After fiddling with my code for the Reverse a String challenge, I solved the problem eventually. But I’m not sure why my first attempt didn’t work (I’m very new to programming).
Here is my first attempt:
function reverseString(str) {
str.split('').reverse().join('');
return str;
}
reverseString("hello");
And here is what worked:
function reverseString(str) {
return str.split('').reverse().join('');
}
reverseString("hello");
I understand why my final solution worked, but I would also like to understand why my first attempt didn’t work. Can anyone explain?
In JavaScript, functions are functional, meaning that they return a value and don’t “mutate” a data type such as a string. So in the first attempt, the returned string from the result of the split, reverse, and join is actually lost because you didn’t save it.
The “return str” actually returns the original argument string unmodified, because it was never changed to begin with. The split, reverse, and join are all functional, meaning that a new string is returned by each method call.

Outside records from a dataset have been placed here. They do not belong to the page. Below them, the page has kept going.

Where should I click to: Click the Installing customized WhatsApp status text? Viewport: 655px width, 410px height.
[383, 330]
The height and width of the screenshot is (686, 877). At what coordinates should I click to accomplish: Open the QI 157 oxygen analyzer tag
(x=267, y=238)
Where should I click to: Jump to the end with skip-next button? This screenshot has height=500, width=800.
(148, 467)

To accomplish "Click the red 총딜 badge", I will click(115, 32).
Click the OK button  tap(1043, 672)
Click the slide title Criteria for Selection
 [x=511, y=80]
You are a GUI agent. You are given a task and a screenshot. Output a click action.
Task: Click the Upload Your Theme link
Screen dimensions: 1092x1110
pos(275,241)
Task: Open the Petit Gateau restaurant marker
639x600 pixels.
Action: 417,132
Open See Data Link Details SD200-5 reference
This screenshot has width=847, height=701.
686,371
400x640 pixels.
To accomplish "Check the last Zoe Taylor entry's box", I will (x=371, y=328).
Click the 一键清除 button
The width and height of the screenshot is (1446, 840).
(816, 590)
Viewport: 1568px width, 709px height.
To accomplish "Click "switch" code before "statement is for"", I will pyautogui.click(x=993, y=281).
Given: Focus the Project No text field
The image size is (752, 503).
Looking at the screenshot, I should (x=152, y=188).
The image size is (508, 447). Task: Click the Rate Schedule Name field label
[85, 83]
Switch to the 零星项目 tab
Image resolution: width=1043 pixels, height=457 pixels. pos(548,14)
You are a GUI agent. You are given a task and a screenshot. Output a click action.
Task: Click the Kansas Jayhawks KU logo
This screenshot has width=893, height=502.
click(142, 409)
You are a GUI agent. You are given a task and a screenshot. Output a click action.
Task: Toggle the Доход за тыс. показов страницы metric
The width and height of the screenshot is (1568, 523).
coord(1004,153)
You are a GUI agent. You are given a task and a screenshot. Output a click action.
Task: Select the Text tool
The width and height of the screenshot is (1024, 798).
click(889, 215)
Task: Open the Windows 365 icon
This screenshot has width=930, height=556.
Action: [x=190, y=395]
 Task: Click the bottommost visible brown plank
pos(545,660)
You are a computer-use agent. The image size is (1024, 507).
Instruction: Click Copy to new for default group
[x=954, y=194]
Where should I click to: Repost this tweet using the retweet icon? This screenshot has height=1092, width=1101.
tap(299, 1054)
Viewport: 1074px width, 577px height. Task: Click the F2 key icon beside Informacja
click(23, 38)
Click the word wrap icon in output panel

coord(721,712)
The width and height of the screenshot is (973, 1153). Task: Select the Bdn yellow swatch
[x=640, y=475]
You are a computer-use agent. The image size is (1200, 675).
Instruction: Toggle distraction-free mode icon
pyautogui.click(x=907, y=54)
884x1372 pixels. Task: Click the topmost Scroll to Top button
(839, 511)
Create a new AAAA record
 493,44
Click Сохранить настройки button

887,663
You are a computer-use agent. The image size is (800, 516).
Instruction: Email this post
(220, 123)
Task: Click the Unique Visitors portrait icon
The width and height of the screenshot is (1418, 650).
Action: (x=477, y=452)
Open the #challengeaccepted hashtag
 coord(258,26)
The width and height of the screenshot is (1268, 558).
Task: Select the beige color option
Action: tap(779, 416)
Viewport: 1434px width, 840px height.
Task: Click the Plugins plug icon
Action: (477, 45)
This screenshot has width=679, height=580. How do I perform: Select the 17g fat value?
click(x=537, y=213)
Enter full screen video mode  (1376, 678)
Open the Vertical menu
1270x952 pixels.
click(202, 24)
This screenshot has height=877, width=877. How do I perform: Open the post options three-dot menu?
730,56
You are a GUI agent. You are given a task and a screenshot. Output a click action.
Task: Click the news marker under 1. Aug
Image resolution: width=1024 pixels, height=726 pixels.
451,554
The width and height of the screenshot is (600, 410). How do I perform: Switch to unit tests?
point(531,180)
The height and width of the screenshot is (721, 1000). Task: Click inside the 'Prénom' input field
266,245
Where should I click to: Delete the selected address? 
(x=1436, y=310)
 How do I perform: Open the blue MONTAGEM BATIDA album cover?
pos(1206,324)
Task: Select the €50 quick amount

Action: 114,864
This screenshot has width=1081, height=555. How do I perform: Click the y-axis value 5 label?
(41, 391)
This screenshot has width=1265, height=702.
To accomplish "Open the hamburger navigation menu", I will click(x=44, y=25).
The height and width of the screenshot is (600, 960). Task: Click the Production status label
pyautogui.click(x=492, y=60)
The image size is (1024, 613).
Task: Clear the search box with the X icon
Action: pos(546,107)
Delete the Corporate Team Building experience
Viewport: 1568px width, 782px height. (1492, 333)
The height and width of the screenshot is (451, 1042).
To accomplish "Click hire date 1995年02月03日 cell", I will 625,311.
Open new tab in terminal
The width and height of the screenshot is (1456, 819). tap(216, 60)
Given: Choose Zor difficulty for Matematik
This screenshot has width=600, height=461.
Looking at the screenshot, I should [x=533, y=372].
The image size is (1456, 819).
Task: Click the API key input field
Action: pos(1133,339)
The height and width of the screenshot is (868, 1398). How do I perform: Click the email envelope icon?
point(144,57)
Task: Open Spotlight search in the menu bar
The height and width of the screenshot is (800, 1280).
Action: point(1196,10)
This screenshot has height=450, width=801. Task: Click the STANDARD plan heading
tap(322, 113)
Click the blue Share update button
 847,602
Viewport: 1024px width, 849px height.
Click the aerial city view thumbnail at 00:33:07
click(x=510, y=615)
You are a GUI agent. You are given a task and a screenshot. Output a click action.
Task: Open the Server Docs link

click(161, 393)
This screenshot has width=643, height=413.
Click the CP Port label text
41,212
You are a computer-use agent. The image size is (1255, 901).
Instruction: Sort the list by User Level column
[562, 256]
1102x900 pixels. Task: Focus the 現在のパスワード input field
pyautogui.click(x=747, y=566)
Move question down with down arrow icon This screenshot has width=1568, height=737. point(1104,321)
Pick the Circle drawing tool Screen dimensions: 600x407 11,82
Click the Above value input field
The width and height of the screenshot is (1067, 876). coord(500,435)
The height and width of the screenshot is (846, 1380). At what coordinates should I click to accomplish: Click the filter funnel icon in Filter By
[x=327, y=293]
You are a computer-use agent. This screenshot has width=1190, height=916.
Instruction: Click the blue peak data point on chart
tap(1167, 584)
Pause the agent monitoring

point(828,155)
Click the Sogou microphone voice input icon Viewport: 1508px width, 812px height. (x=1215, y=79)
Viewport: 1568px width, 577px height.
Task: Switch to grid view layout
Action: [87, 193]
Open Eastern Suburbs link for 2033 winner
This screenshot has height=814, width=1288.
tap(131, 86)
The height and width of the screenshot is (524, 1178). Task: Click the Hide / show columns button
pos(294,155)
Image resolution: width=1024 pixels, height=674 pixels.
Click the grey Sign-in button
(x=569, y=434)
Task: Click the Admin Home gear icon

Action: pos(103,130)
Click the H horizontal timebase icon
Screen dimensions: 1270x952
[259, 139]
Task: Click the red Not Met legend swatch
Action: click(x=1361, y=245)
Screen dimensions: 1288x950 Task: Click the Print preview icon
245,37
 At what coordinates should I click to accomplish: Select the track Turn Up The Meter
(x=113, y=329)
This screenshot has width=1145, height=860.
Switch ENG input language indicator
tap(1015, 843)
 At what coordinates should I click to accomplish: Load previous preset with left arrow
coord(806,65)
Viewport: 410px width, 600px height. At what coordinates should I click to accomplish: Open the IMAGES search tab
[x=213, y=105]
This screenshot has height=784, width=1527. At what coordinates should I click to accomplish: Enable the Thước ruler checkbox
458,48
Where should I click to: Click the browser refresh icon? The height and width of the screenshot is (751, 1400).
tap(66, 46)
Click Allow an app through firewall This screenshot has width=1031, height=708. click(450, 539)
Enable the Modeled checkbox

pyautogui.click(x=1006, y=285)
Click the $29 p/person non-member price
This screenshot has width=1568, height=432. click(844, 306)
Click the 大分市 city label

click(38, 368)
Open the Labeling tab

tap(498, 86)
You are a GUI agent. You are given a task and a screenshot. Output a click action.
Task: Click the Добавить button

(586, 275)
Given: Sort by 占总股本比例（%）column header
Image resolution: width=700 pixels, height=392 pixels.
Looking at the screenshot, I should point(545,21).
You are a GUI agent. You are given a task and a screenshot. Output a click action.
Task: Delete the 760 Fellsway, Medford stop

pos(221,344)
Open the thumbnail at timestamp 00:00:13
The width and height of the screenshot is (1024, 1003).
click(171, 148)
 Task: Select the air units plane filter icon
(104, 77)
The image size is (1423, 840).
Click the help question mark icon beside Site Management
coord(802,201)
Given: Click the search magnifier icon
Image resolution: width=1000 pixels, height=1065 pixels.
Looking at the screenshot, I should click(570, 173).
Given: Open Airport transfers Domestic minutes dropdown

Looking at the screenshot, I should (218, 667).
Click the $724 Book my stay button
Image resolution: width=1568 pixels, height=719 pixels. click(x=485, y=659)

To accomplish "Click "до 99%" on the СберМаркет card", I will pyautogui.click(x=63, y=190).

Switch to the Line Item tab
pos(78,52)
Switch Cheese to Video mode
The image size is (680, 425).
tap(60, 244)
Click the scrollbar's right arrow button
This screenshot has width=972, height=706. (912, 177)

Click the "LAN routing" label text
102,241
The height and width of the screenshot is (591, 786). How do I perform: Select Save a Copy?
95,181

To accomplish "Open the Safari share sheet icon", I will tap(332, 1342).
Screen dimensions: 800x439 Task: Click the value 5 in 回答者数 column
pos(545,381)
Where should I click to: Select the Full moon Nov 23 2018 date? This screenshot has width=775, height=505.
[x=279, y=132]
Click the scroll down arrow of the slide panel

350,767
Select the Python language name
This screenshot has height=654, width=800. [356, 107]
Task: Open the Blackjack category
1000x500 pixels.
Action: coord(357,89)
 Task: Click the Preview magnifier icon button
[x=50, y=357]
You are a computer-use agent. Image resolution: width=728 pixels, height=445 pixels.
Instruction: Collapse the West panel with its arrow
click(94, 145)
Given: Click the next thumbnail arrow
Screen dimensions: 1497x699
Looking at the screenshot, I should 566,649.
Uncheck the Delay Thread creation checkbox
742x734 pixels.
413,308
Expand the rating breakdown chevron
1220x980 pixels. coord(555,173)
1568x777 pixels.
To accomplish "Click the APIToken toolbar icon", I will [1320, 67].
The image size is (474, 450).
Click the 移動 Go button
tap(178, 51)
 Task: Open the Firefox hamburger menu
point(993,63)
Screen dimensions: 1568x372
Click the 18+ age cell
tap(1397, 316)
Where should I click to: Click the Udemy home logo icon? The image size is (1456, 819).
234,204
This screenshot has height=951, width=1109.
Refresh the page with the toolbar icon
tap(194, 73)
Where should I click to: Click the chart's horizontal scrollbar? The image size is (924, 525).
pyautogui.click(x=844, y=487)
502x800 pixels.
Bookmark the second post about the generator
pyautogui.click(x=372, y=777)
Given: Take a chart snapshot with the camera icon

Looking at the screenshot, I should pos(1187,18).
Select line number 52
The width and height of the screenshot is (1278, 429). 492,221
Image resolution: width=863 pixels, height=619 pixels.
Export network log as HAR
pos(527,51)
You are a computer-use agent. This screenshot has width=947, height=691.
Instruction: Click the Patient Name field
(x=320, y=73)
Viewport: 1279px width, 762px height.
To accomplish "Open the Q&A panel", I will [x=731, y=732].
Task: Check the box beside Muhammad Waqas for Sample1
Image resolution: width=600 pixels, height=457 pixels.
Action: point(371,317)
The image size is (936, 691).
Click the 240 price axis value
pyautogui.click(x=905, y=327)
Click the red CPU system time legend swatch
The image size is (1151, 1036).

step through it here https://goo.gl/pnHUf0 … look at the reverseString block on right hand side of window that appears on step 2 look at console.output on right hand side at top on step 3 and look again at reverseString block
uncomment the commented line of code and step through again
Strings are immutable so the functions you called will return a string but have no effect on the original. I believe if you had var a = in front of your function call and then return a; it would have worked.